Beyond the fact of its social recalcitrance, beyond the disregard for its original purpose, lies the bare fact that MiddleburyConfessional.com furthers a social trend that continues to distance us from responsibility for social interactions and social values. Ultimately, it makes life less fun for everybody.

Middleburyc\Confessional.com is the latest in a stream of communication innovations that started arriving in the mid-90s. I think the first was instant messenger. Suddenly you could construct a public persona without the nasty business of accomplishing anything.

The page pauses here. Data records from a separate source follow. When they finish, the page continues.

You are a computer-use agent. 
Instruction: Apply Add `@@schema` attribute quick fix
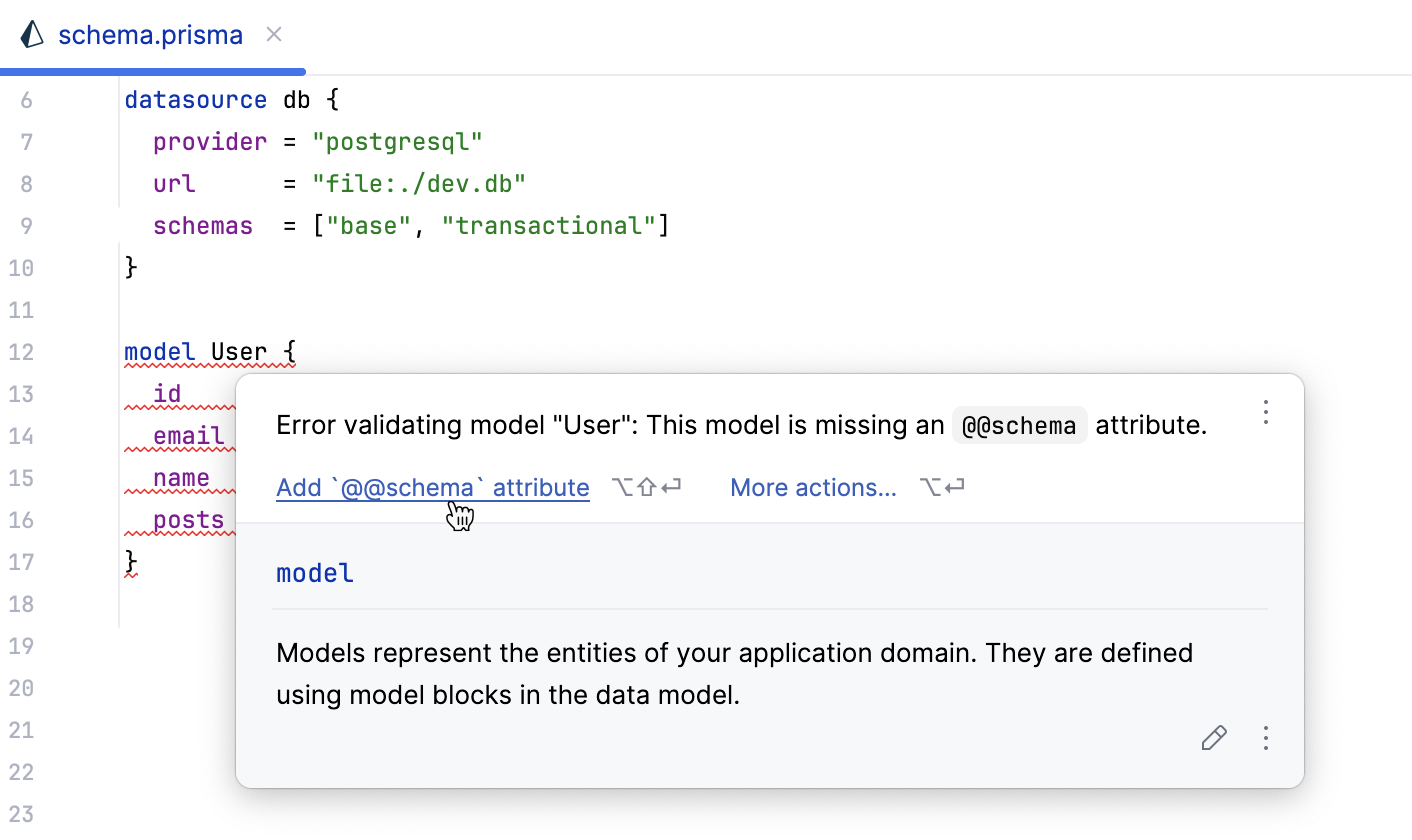432,487
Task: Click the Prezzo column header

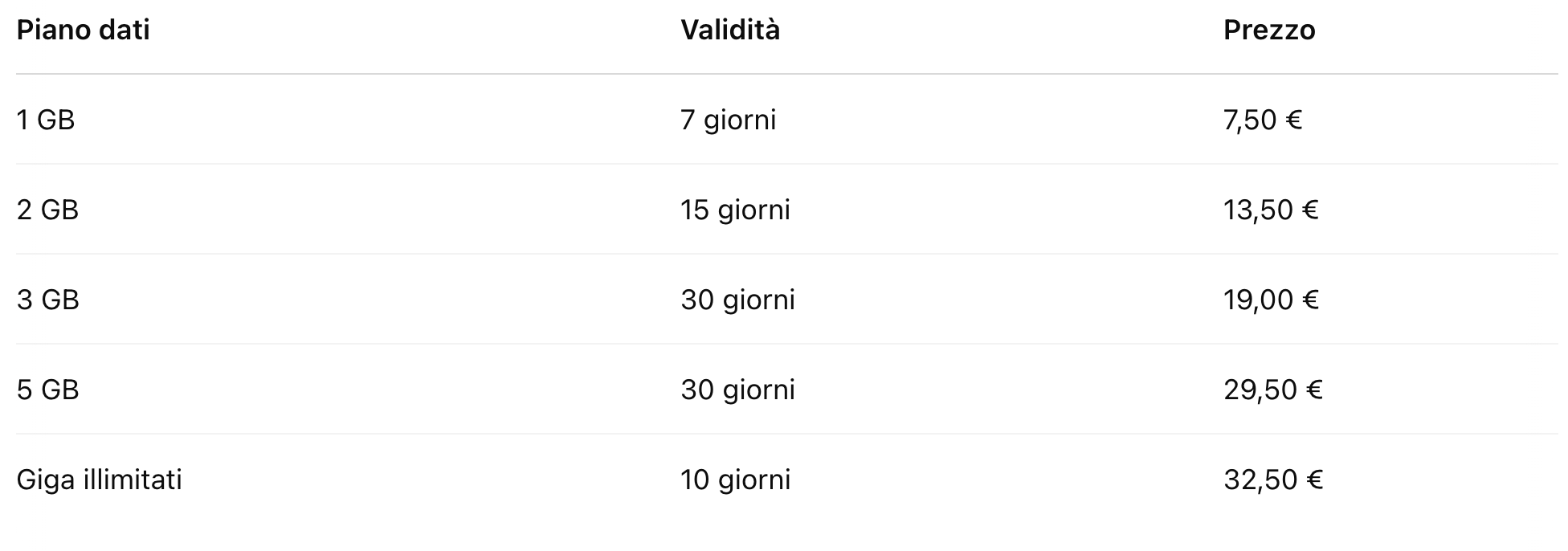Action: point(1269,31)
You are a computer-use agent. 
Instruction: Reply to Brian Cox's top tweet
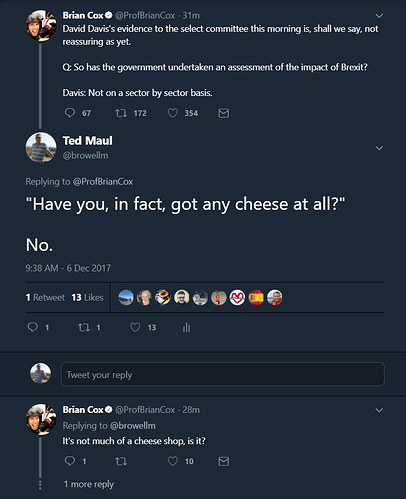[x=70, y=113]
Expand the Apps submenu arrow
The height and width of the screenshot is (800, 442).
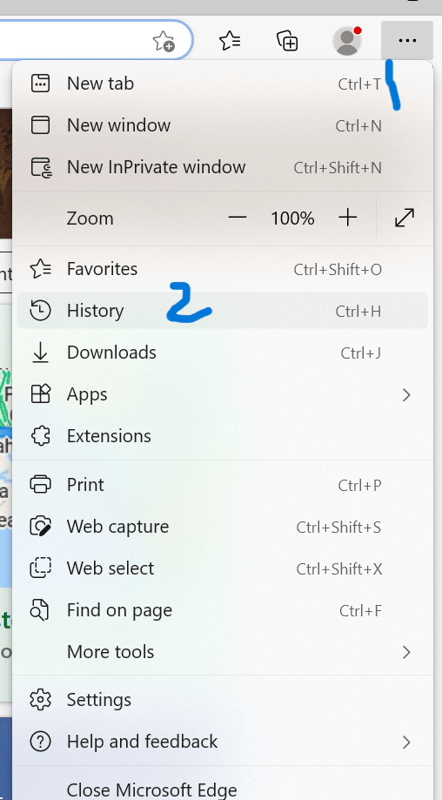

You could chat up girls with carefully plotted and edited statements, and you could ignore the cracks in your voice, your pimples and facial tics, and the cool kids who would tear you down at your slightest assertion of sexual competence. Suddenly you could control your image and organize your own life in the fantasy worlds of LiveJournal, Xanga, MySpace and Facebook. Those sites granted security through the sense that each of us could exist in a tidy box of preferences - with carefully chosen favorite movies, Web links and prioritized friend profiles, the Internet facilitated a more stylistically comprehensive performance of identity than any other outlet.

Setting aside the artistic implications of this phenomenon, I'd like you just to imagine life before the Internet and cell phones. I can't tell you how much it frightens me that few students here can actually remember such a lifestyle. Life had a slower pace. People had no impact on you and your social system other than through talking face to face or publishing in a regulated medium.